### WHAT THE TASK ASKS
Please copy every one of the following lines word for word, leaving out the pictures.

### INPUT

------------------------------------------------------------------------

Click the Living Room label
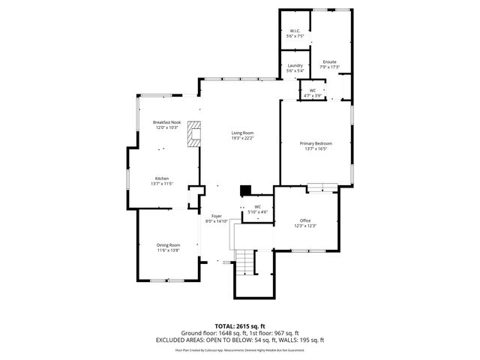pyautogui.click(x=242, y=133)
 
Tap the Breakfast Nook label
pyautogui.click(x=166, y=122)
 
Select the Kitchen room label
pyautogui.click(x=162, y=178)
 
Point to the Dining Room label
pyautogui.click(x=168, y=245)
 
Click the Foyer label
pyautogui.click(x=216, y=216)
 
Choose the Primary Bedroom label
pyautogui.click(x=316, y=143)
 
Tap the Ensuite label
pyautogui.click(x=329, y=62)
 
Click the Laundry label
pyautogui.click(x=295, y=66)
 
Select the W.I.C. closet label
pyautogui.click(x=295, y=31)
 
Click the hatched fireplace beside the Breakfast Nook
pyautogui.click(x=195, y=135)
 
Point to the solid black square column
pyautogui.click(x=244, y=190)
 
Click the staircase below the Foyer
pyautogui.click(x=245, y=262)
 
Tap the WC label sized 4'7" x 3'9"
pyautogui.click(x=313, y=91)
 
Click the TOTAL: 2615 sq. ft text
pyautogui.click(x=239, y=326)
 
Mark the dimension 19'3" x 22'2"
pyautogui.click(x=242, y=138)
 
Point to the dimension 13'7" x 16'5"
pyautogui.click(x=316, y=148)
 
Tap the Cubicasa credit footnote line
pyautogui.click(x=239, y=350)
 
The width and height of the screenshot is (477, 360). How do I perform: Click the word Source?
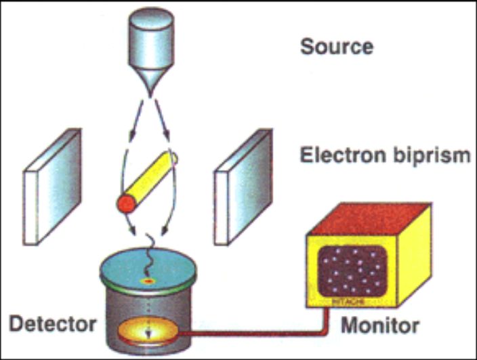336,47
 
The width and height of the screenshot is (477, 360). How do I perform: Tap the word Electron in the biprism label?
341,156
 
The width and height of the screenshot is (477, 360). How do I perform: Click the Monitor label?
379,325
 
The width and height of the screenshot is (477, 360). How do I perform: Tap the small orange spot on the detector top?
146,279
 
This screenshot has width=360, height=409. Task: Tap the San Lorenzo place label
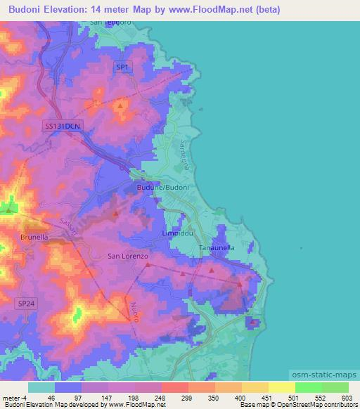(x=128, y=257)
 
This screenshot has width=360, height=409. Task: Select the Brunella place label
(x=34, y=238)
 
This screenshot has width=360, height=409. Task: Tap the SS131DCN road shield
(x=63, y=126)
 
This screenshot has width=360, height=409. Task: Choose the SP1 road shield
(x=123, y=67)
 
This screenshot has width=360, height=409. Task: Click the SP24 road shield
(x=26, y=302)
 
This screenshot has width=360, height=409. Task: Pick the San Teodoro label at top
(x=111, y=23)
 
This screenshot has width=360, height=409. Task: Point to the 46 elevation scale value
(x=50, y=397)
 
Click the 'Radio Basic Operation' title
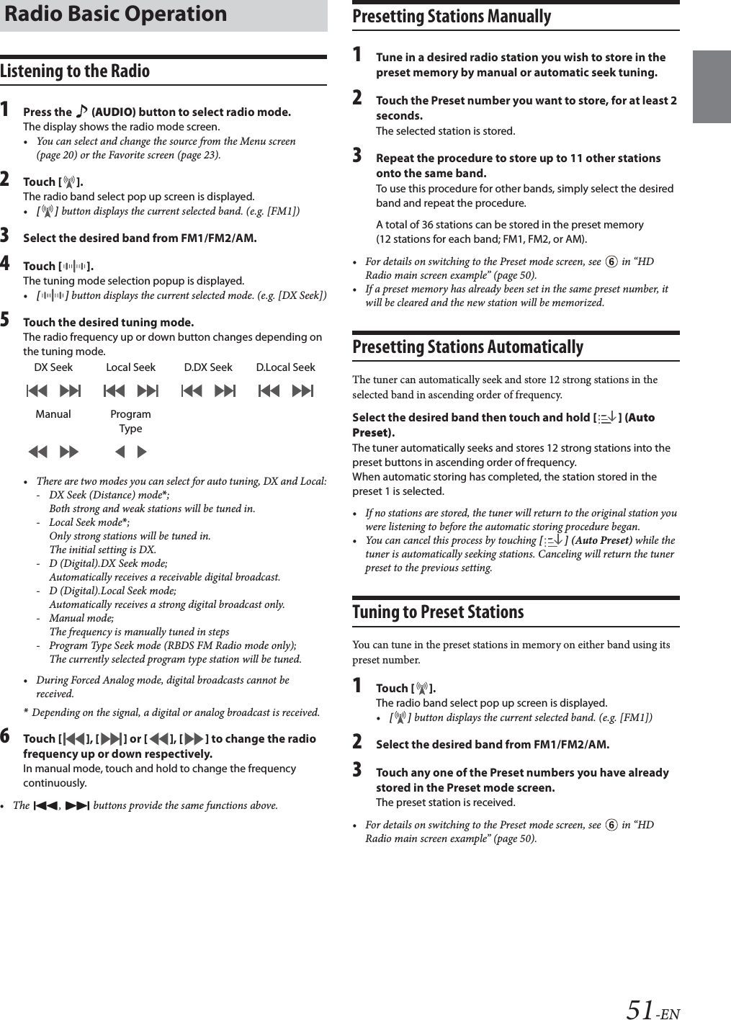(x=114, y=14)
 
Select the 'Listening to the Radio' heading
(x=75, y=71)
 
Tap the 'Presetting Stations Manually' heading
(x=452, y=17)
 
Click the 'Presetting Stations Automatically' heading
(x=467, y=347)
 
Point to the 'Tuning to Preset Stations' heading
(x=438, y=612)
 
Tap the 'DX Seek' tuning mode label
(x=53, y=367)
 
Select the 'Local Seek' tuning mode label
(x=130, y=367)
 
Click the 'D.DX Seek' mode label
(x=208, y=367)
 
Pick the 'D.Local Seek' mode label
(x=285, y=367)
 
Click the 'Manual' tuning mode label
(x=53, y=414)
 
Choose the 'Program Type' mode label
(x=130, y=421)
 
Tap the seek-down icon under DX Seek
(x=37, y=391)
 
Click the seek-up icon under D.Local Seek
(x=302, y=391)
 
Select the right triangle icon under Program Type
(x=142, y=452)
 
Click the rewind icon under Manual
(x=37, y=452)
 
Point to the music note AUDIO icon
(x=81, y=112)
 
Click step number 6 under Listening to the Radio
(x=6, y=737)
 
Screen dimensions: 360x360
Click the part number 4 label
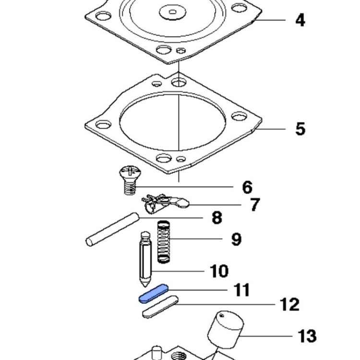click(300, 21)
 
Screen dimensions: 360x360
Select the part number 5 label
click(300, 129)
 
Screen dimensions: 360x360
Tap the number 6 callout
click(247, 187)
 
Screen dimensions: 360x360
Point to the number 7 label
click(254, 205)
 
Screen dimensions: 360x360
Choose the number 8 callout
click(217, 218)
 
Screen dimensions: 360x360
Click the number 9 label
click(236, 239)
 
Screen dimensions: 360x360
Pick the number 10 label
click(219, 271)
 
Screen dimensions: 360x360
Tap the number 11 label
click(242, 290)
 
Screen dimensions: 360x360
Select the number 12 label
click(289, 304)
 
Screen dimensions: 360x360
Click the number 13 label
click(307, 336)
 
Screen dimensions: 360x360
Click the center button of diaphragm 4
click(172, 10)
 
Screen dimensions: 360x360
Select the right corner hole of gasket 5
click(239, 117)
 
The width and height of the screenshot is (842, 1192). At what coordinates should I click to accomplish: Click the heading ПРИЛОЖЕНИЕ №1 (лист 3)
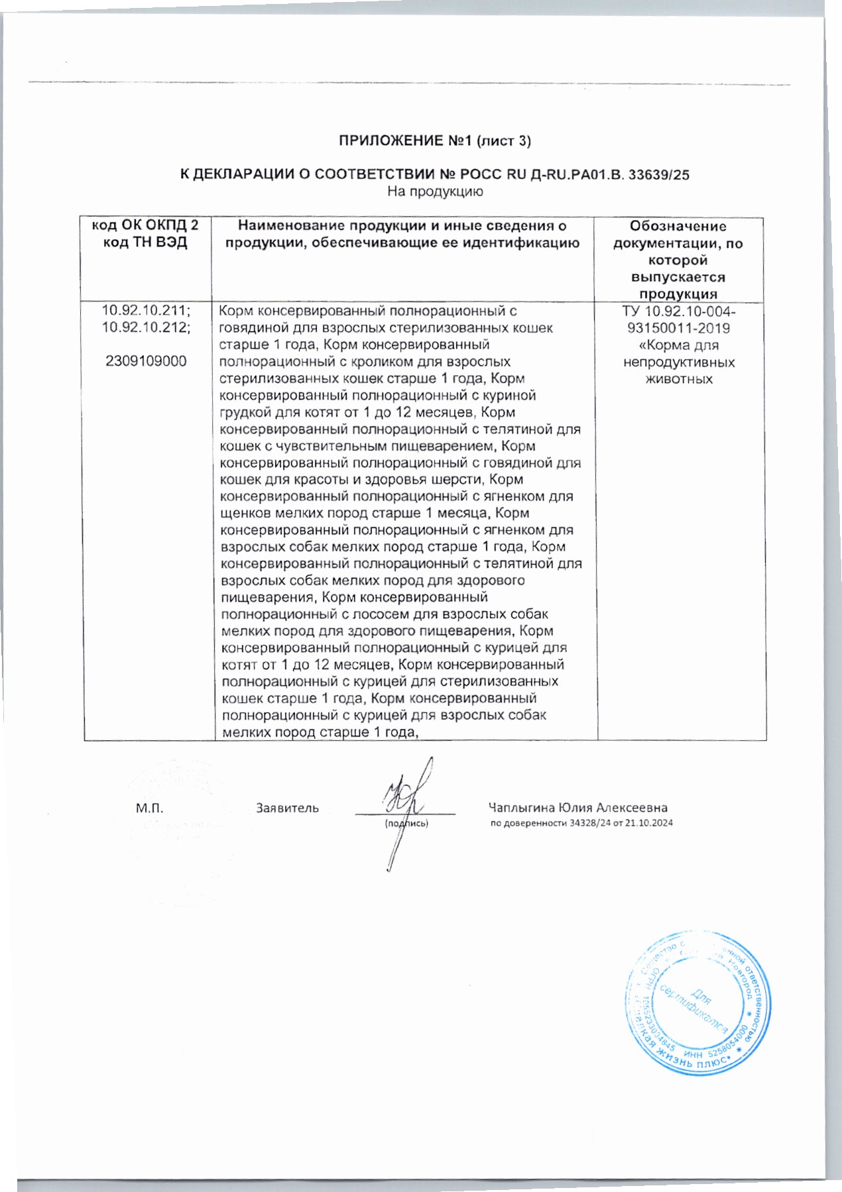pos(435,141)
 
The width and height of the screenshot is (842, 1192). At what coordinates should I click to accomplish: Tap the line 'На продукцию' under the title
pos(435,192)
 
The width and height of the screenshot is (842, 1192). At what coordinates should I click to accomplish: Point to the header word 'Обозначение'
pos(678,227)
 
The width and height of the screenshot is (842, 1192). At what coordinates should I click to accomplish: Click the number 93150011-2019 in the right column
pos(678,328)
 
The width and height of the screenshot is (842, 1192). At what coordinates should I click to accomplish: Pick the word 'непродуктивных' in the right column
pos(679,362)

------------------------------------------------------------------------

### WRITTEN SOLUTION
Click the Living Room label
pyautogui.click(x=242, y=133)
 
Tap the Breakfast Nook label
pyautogui.click(x=166, y=122)
 
Select the Kitchen room label
pyautogui.click(x=162, y=178)
 
Point to the Dining Room label
pyautogui.click(x=168, y=245)
 
Click the Foyer label
pyautogui.click(x=216, y=216)
 
Choose the Primary Bedroom label
pyautogui.click(x=316, y=143)
 
Tap the Ensuite label
pyautogui.click(x=329, y=62)
 
Click the Laundry label
pyautogui.click(x=295, y=66)
 
Select the W.I.C. closet label
pyautogui.click(x=295, y=31)
 
Click the hatched fireplace beside the Breakfast Nook
pyautogui.click(x=195, y=135)
 
Point to the solid black square column
pyautogui.click(x=244, y=190)
 
Click the staircase below the Foyer
pyautogui.click(x=245, y=262)
 
Tap the WC label sized 4'7" x 3'9"
pyautogui.click(x=313, y=91)
 
Click the TOTAL: 2615 sq. ft text
pyautogui.click(x=239, y=326)
 
Mark the dimension 19'3" x 22'2"
pyautogui.click(x=242, y=138)
 
Point to the dimension 13'7" x 16'5"
pyautogui.click(x=316, y=148)
 
Tap the Cubicasa credit footnote line
pyautogui.click(x=239, y=350)
 
The width and height of the screenshot is (477, 360). How do I perform: Click the word Source?
336,47
 
The width and height of the screenshot is (477, 360). How do I perform: Tap the word Electron in the biprism label?
341,156
 
The width and height of the screenshot is (477, 360). How do I perform: Click the Monitor label?
379,325
 
The width and height of the screenshot is (477, 360). How do I perform: Tap the small orange spot on the detector top?
146,279
 
This screenshot has width=360, height=409. Task: Tap the San Lorenzo place label
(x=128, y=257)
 
This screenshot has width=360, height=409. Task: Select the Brunella place label
(x=34, y=238)
 
This screenshot has width=360, height=409. Task: Tap the SS131DCN road shield
(x=63, y=126)
 
This screenshot has width=360, height=409. Task: Choose the SP1 road shield
(x=123, y=67)
 
This screenshot has width=360, height=409. Task: Click the SP24 road shield
(x=26, y=302)
 
This screenshot has width=360, height=409. Task: Pick the San Teodoro label at top
(x=111, y=23)
 
This screenshot has width=360, height=409. Task: Point to the 46 elevation scale value
(x=50, y=397)
 
Click the 'Radio Basic Operation' title
(x=114, y=14)
 
Select the 'Listening to the Radio' heading
(x=75, y=71)
 
Tap the 'Presetting Stations Manually' heading
(x=452, y=17)
 
Click the 'Presetting Stations Automatically' heading
(x=467, y=347)
 
Point to the 'Tuning to Preset Stations' heading
(x=438, y=612)
 
Tap the 'DX Seek' tuning mode label
(x=53, y=367)
 
Select the 'Local Seek' tuning mode label
(x=130, y=367)
 
Click the 'D.DX Seek' mode label
(x=208, y=367)
 
Pick the 'D.Local Seek' mode label
(x=285, y=367)
 
Click the 'Manual' tuning mode label
(x=53, y=414)
 
Choose the 'Program Type' mode label
(x=130, y=421)
 
Tap the seek-down icon under DX Seek
(x=37, y=391)
 
Click the seek-up icon under D.Local Seek
(x=302, y=391)
 
Select the right triangle icon under Program Type
(x=142, y=452)
 
Click the rewind icon under Manual
(x=37, y=452)
 
Point to the music note AUDIO icon
(x=81, y=112)
 
Click step number 6 under Listening to the Radio
(x=6, y=737)
 
Screen dimensions: 360x360
Click the part number 4 label
click(300, 21)
 
Screen dimensions: 360x360
Select the part number 5 label
click(300, 129)
 
Screen dimensions: 360x360
Tap the number 6 callout
click(247, 187)
 
Screen dimensions: 360x360
Point to the number 7 label
click(254, 205)
 
Screen dimensions: 360x360
Choose the number 8 callout
click(217, 218)
 
Screen dimensions: 360x360
Click the number 9 label
click(236, 239)
 
Screen dimensions: 360x360
Pick the number 10 label
click(219, 271)
 
Screen dimensions: 360x360
Tap the number 11 label
click(242, 290)
 
Screen dimensions: 360x360
Select the number 12 label
click(289, 304)
 
Screen dimensions: 360x360
Click the number 13 label
click(307, 336)
 
Screen dimensions: 360x360
Click the center button of diaphragm 4
click(172, 10)
 
Screen dimensions: 360x360
Select the right corner hole of gasket 5
click(239, 117)
 
The width and height of the screenshot is (842, 1192). At what coordinates should I click to accomplish: Click the heading ПРИЛОЖЕНИЕ №1 (лист 3)
pos(435,141)
 
The width and height of the screenshot is (842, 1192). At what coordinates should I click to accomplish: Tap the line 'На продукцию' under the title
pos(435,192)
 
The width and height of the screenshot is (842, 1192). At what coordinates should I click to accomplish: Point to the header word 'Обозначение'
pos(678,227)
 
The width and height of the screenshot is (842, 1192). At what coordinates should I click to accomplish: Click the number 93150011-2019 in the right column
pos(678,328)
 
The width and height of the screenshot is (842, 1192). At what coordinates should I click to accomplish: Pick the word 'непродуктивных' in the right column
pos(679,362)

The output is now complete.